# HOW TO COMPLETE THIS TASK
Answer these questions from the text on baptism and a choice between mathematics and theology:
(a) Who set out to baptize people killed in the Holocaust posthumously?
(b) Which school admitted the writer?
(c) What did the Draft Board say it would do if the writer went to Divinity School?

# TEXT PROVIDED
++++++
It might be more conservative to say it was simply overturned on appeal. And I'm careful to limit any claim of uniqueness. I've often wondered about the efficacy of the baptisms performed a few years ago on some children in a day-care center in Texas that reportedly baptized children without telling the parents, and I think that there was an allegation in the 1990's that some nuns in Mother Teresa's hospices in India sometimes baptized terminally ill patients without telling them what they were doing. Earlier in the 1990's, I've read, some young Mormons became concerned about people killed in the Holocaust, and set out to baptize as many as they could posthumously. I think they had baptized a few hundred thousand before some surviving relatives complained and the Mormon Church canceled those baptisms. So I don't know how many people have actually had their baptisms revoked, I just know that I never met anyone else but me, and never heard of another case in the mainstream churches.
In graduate school, I actually thought hard about whether to pursue a career in mathematics or in theology. But I figured that somewhat nonconformist Jews with an academic interest in Protestant Theology might not be leading job candidates. And when I talked with college faculty, it seemed that religion faculty were actually at a real disadvantage in talking about religion with a student - - out of fear that nonconformist beliefs could endanger either the teacher's job or the student's grade. Then I was actually admitted to Yale Divinity School - - only to have my Draft Board say in no uncertain terms that they would defer me from the draft as a mathematician, but would draft me in a minute if I went to Divinity School. It would have made an interesting legal case, since one supposes that I could have been deferred to study Protestant theology if I were a Protestant instead of a Jew, but in those days of the Vietnam War I was more interested in the deferment than in the intriguing legal case, so I went on studying mathematics and auditing courses in a couple of departments of religion and divinity Schools.
++++++
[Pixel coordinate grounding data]
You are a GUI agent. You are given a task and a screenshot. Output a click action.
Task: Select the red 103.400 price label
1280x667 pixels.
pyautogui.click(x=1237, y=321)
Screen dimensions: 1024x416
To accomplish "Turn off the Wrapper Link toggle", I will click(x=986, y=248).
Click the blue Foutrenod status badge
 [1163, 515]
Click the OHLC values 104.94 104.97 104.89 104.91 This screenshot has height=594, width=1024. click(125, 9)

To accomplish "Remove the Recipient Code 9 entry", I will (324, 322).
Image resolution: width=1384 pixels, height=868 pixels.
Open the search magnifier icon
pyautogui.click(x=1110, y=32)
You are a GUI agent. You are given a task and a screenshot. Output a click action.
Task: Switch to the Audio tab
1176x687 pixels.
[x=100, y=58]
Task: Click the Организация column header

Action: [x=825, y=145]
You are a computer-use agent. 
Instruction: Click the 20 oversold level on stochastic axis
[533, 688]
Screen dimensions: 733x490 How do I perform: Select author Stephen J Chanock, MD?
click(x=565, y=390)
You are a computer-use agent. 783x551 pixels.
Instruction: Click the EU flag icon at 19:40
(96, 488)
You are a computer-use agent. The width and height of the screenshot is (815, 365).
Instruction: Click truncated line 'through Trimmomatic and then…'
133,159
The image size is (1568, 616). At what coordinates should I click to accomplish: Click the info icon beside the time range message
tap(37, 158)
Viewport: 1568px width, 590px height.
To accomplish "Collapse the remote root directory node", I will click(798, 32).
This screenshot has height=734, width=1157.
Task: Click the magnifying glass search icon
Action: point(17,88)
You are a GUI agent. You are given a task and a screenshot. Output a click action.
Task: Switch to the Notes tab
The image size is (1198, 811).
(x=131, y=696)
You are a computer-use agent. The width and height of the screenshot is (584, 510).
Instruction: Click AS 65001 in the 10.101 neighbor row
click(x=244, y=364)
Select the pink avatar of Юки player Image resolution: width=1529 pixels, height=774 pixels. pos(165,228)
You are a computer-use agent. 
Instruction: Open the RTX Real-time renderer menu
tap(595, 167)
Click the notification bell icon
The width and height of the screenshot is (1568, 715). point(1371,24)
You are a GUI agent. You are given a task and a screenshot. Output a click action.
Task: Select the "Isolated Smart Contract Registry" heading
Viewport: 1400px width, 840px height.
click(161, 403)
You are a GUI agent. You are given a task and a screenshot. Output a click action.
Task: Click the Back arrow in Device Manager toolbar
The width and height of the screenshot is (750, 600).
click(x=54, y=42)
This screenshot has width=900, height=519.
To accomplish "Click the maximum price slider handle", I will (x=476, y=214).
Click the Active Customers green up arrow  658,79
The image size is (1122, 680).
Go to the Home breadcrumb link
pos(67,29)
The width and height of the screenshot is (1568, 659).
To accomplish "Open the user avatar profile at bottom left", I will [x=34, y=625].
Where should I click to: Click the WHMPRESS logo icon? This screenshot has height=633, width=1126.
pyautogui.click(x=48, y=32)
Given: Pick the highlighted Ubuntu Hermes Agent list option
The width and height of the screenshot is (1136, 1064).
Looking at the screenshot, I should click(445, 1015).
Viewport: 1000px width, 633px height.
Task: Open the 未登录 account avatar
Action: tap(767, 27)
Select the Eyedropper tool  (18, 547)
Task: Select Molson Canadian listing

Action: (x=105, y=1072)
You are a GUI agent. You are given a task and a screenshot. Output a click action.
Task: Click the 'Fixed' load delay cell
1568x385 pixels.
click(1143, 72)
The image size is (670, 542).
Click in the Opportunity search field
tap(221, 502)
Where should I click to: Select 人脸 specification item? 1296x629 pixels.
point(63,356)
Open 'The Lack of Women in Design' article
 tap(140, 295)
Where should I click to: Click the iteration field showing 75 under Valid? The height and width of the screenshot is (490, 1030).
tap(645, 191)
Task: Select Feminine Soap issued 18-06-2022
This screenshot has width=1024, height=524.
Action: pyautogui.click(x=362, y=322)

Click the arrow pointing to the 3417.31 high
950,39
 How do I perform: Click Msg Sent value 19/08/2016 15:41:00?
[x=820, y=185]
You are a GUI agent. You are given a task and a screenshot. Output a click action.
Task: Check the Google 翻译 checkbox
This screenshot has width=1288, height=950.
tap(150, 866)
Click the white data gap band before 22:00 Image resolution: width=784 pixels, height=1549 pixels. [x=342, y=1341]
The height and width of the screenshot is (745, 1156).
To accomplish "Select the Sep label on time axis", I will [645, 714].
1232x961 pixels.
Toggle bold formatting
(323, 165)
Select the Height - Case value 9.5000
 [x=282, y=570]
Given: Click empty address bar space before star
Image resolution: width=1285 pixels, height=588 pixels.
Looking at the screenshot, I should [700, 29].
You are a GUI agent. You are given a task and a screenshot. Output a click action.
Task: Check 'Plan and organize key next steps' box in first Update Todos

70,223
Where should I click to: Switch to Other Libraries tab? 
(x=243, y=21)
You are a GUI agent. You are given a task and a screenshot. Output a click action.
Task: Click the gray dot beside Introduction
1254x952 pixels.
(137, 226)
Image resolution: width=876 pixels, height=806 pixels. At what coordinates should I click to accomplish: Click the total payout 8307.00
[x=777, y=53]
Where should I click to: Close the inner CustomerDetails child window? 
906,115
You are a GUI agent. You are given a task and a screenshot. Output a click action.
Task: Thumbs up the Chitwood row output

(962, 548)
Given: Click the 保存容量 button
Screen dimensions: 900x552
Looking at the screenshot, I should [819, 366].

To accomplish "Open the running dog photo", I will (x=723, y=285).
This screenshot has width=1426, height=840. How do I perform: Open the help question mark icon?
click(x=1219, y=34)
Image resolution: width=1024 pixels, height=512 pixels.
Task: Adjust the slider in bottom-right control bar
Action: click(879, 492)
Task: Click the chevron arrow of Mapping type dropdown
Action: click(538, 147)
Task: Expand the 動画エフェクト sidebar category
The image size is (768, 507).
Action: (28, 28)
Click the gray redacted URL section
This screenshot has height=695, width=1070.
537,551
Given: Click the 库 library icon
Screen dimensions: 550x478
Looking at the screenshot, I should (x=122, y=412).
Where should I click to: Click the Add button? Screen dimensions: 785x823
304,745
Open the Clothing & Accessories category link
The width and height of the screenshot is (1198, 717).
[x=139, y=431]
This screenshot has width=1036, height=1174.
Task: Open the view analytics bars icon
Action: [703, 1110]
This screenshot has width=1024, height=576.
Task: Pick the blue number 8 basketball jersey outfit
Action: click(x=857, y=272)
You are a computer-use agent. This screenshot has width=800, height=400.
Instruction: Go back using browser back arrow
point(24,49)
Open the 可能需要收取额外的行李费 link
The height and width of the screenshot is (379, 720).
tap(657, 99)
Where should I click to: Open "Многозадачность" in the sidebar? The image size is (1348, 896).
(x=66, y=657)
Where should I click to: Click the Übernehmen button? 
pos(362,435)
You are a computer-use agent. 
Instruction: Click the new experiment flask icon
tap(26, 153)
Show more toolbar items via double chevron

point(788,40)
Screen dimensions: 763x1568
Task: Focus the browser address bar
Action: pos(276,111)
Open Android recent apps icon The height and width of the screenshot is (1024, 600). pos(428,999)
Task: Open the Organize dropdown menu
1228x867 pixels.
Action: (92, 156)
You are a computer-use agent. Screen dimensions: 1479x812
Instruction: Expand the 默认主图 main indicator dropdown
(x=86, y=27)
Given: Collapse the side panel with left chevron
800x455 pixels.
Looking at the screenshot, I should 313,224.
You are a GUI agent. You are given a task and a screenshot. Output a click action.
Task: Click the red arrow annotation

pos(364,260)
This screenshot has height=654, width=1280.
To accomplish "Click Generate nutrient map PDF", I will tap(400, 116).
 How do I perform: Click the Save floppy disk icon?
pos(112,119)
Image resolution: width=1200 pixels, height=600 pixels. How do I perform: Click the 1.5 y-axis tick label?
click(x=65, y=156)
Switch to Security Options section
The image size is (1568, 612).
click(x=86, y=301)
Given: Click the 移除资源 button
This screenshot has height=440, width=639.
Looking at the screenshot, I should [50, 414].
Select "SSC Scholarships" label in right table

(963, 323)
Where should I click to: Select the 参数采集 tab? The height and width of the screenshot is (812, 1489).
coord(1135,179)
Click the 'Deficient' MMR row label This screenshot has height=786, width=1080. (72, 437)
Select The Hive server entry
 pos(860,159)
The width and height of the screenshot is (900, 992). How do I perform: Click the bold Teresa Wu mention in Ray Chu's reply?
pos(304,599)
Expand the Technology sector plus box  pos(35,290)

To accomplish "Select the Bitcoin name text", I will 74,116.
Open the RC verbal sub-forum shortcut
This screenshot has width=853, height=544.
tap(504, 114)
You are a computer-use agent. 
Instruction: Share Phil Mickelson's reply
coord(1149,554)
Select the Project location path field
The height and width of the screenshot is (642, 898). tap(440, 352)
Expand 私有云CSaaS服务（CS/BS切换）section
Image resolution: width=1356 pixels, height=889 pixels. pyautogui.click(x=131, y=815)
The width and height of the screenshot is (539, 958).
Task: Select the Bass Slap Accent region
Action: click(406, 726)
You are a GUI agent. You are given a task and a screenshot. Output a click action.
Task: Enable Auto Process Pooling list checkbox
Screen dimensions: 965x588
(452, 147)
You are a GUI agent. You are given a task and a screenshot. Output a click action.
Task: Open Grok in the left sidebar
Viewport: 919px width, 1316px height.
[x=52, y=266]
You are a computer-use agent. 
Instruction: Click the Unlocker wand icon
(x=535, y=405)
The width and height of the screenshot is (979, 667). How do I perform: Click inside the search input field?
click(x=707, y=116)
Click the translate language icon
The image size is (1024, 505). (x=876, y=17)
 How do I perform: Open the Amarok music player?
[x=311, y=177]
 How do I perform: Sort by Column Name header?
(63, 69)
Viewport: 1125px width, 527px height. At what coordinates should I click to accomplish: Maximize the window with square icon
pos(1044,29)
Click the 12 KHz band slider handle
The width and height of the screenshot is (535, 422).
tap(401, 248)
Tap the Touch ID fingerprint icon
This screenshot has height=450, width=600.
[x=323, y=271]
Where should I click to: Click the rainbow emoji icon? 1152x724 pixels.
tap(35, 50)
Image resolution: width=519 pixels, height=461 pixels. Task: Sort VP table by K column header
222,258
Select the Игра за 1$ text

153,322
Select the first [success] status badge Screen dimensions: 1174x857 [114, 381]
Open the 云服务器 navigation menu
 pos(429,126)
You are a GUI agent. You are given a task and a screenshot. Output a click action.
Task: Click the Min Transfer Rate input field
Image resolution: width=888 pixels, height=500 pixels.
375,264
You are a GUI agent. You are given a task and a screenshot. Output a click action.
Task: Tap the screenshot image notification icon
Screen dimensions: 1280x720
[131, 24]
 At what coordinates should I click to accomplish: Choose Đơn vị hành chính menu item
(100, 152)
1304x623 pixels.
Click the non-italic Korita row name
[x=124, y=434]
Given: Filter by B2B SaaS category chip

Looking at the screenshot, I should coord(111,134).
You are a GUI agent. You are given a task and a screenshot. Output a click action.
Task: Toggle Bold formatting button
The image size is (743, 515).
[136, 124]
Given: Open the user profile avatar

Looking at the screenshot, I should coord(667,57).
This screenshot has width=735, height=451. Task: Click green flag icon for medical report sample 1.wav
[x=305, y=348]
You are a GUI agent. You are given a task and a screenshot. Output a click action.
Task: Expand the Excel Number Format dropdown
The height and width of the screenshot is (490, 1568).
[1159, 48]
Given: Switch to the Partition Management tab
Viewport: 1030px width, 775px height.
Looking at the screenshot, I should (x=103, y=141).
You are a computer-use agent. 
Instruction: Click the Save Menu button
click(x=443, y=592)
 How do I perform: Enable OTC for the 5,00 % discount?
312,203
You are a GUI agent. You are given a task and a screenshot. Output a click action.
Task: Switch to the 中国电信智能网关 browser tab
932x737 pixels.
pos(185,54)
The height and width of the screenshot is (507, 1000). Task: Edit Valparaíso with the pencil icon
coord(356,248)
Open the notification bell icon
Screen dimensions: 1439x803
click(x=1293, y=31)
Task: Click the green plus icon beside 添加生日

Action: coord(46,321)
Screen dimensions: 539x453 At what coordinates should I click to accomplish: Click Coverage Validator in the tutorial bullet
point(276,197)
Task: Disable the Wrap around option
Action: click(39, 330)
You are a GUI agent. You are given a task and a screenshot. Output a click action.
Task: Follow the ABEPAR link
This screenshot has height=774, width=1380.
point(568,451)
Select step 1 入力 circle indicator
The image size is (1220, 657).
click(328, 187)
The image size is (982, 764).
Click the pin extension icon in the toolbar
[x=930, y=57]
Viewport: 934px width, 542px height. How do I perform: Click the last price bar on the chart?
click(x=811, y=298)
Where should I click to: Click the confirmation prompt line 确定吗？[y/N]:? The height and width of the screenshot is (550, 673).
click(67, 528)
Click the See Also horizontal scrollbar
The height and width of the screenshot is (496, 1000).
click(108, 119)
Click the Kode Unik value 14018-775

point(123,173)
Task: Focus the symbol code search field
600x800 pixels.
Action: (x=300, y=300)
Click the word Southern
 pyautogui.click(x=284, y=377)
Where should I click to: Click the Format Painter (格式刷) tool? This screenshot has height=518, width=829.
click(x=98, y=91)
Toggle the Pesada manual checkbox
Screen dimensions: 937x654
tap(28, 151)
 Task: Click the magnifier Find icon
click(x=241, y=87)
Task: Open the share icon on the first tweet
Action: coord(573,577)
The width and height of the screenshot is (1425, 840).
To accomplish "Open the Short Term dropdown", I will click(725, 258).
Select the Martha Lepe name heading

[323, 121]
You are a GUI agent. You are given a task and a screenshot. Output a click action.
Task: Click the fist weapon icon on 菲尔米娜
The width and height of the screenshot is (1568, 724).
++++++
# RESULT FOR THIS EXERCISE
(a) Some young Mormons.
(b) Yale Divinity School.
(c) It would draft the writer in a minute.